§ TASK INSTRUCTIONS
Copy the entries out again in full.

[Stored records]

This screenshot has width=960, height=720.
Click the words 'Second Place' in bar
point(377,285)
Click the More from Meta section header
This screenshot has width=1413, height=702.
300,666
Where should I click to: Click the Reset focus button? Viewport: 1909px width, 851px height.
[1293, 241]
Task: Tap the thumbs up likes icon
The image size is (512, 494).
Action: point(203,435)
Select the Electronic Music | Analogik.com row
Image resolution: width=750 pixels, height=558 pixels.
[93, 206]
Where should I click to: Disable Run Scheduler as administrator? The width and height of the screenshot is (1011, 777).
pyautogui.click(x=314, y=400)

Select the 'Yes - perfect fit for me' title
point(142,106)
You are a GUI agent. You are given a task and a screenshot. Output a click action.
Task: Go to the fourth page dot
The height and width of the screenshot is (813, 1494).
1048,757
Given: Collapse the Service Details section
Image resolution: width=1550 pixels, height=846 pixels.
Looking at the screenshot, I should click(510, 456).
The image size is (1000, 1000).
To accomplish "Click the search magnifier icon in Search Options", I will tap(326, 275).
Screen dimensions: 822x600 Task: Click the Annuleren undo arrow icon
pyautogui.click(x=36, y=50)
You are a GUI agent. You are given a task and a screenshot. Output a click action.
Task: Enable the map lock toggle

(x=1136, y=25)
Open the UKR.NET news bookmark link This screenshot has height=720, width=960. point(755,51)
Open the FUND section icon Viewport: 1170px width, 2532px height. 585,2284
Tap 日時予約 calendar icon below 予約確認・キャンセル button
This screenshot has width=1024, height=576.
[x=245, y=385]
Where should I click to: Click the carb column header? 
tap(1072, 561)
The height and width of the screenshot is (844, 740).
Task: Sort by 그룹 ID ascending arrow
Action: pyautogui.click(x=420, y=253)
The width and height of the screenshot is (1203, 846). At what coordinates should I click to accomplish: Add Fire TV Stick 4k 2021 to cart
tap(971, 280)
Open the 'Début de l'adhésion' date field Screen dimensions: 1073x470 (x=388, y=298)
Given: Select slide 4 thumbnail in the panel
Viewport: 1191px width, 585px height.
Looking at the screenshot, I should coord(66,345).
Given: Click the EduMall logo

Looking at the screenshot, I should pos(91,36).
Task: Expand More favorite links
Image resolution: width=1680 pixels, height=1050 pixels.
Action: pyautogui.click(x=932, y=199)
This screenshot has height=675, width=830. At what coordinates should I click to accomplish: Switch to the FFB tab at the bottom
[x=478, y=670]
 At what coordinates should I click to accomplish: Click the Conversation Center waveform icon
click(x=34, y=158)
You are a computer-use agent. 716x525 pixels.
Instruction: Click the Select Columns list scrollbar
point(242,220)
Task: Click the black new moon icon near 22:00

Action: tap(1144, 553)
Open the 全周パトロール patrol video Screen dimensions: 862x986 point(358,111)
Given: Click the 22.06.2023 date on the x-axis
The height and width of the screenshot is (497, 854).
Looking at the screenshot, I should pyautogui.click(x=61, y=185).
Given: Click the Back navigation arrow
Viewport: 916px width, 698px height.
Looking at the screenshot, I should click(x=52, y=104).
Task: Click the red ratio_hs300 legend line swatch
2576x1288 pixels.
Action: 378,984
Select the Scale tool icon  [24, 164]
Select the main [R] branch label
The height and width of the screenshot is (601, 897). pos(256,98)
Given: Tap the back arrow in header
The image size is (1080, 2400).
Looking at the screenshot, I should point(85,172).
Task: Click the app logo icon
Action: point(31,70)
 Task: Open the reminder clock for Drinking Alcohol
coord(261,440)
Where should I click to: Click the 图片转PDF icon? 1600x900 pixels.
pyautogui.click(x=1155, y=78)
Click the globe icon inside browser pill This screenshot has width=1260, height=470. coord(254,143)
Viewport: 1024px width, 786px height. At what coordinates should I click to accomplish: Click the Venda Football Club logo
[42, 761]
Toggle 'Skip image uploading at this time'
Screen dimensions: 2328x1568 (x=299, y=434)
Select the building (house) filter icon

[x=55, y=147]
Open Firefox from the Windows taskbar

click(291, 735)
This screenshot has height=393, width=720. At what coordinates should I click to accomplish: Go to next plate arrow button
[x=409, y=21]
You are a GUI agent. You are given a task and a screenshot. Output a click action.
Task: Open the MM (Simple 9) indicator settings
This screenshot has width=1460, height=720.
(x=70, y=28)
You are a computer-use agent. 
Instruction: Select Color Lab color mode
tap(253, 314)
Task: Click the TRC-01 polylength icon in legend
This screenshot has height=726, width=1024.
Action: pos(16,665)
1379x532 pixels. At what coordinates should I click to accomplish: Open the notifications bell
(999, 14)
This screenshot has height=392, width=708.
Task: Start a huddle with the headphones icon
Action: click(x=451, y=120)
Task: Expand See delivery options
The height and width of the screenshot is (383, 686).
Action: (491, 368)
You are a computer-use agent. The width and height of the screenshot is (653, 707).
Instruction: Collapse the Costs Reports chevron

§ RESULT OF THE TASK
This screenshot has width=960, height=720.
Click the words 'Second Place' in bar
point(377,285)
Click the More from Meta section header
This screenshot has width=1413, height=702.
300,666
Where should I click to: Click the Reset focus button? Viewport: 1909px width, 851px height.
[1293, 241]
Task: Tap the thumbs up likes icon
The image size is (512, 494).
Action: point(203,435)
Select the Electronic Music | Analogik.com row
Image resolution: width=750 pixels, height=558 pixels.
[93, 206]
Where should I click to: Disable Run Scheduler as administrator? The width and height of the screenshot is (1011, 777).
pyautogui.click(x=314, y=400)

Select the 'Yes - perfect fit for me' title
point(142,106)
You are a GUI agent. You are given a task and a screenshot. Output a click action.
Task: Go to the fourth page dot
The height and width of the screenshot is (813, 1494).
1048,757
Given: Collapse the Service Details section
Image resolution: width=1550 pixels, height=846 pixels.
Looking at the screenshot, I should click(510, 456).
The image size is (1000, 1000).
To accomplish "Click the search magnifier icon in Search Options", I will tap(326, 275).
Screen dimensions: 822x600 Task: Click the Annuleren undo arrow icon
pyautogui.click(x=36, y=50)
You are a GUI agent. You are given a task and a screenshot. Output a click action.
Task: Enable the map lock toggle

(x=1136, y=25)
Open the UKR.NET news bookmark link This screenshot has height=720, width=960. point(755,51)
Open the FUND section icon Viewport: 1170px width, 2532px height. 585,2284
Tap 日時予約 calendar icon below 予約確認・キャンセル button
This screenshot has width=1024, height=576.
[x=245, y=385]
Where should I click to: Click the carb column header? 
tap(1072, 561)
The height and width of the screenshot is (844, 740).
Task: Sort by 그룹 ID ascending arrow
Action: pyautogui.click(x=420, y=253)
The width and height of the screenshot is (1203, 846). At what coordinates should I click to accomplish: Add Fire TV Stick 4k 2021 to cart
tap(971, 280)
Open the 'Début de l'adhésion' date field Screen dimensions: 1073x470 (x=388, y=298)
Given: Select slide 4 thumbnail in the panel
Viewport: 1191px width, 585px height.
Looking at the screenshot, I should coord(66,345).
Given: Click the EduMall logo

Looking at the screenshot, I should pos(91,36).
Task: Expand More favorite links
Image resolution: width=1680 pixels, height=1050 pixels.
Action: pyautogui.click(x=932, y=199)
This screenshot has height=675, width=830. At what coordinates should I click to accomplish: Switch to the FFB tab at the bottom
[x=478, y=670]
 At what coordinates should I click to accomplish: Click the Conversation Center waveform icon
click(x=34, y=158)
You are a computer-use agent. 716x525 pixels.
Instruction: Click the Select Columns list scrollbar
point(242,220)
Task: Click the black new moon icon near 22:00

Action: tap(1144, 553)
Open the 全周パトロール patrol video Screen dimensions: 862x986 point(358,111)
Given: Click the 22.06.2023 date on the x-axis
The height and width of the screenshot is (497, 854).
Looking at the screenshot, I should pyautogui.click(x=61, y=185).
Given: Click the Back navigation arrow
Viewport: 916px width, 698px height.
Looking at the screenshot, I should click(x=52, y=104).
Task: Click the red ratio_hs300 legend line swatch
2576x1288 pixels.
Action: 378,984
Select the Scale tool icon  [24, 164]
Select the main [R] branch label
The height and width of the screenshot is (601, 897). pos(256,98)
Given: Tap the back arrow in header
The image size is (1080, 2400).
Looking at the screenshot, I should point(85,172).
Task: Click the app logo icon
Action: point(31,70)
 Task: Open the reminder clock for Drinking Alcohol
coord(261,440)
Where should I click to: Click the 图片转PDF icon? 1600x900 pixels.
pyautogui.click(x=1155, y=78)
Click the globe icon inside browser pill This screenshot has width=1260, height=470. coord(254,143)
Viewport: 1024px width, 786px height. At what coordinates should I click to accomplish: Click the Venda Football Club logo
[42, 761]
Toggle 'Skip image uploading at this time'
Screen dimensions: 2328x1568 (x=299, y=434)
Select the building (house) filter icon

[x=55, y=147]
Open Firefox from the Windows taskbar

click(291, 735)
This screenshot has height=393, width=720. At what coordinates should I click to accomplish: Go to next plate arrow button
[x=409, y=21]
You are a GUI agent. You are given a task and a screenshot. Output a click action.
Task: Open the MM (Simple 9) indicator settings
This screenshot has width=1460, height=720.
(x=70, y=28)
You are a computer-use agent. 
Instruction: Select Color Lab color mode
tap(253, 314)
Task: Click the TRC-01 polylength icon in legend
This screenshot has height=726, width=1024.
Action: pos(16,665)
1379x532 pixels. At what coordinates should I click to accomplish: Open the notifications bell
(999, 14)
This screenshot has height=392, width=708.
Task: Start a huddle with the headphones icon
Action: click(x=451, y=120)
Task: Expand See delivery options
The height and width of the screenshot is (383, 686).
Action: (491, 368)
You are a computer-use agent. The width and height of the screenshot is (653, 707).
Instruction: Collapse the Costs Reports chevron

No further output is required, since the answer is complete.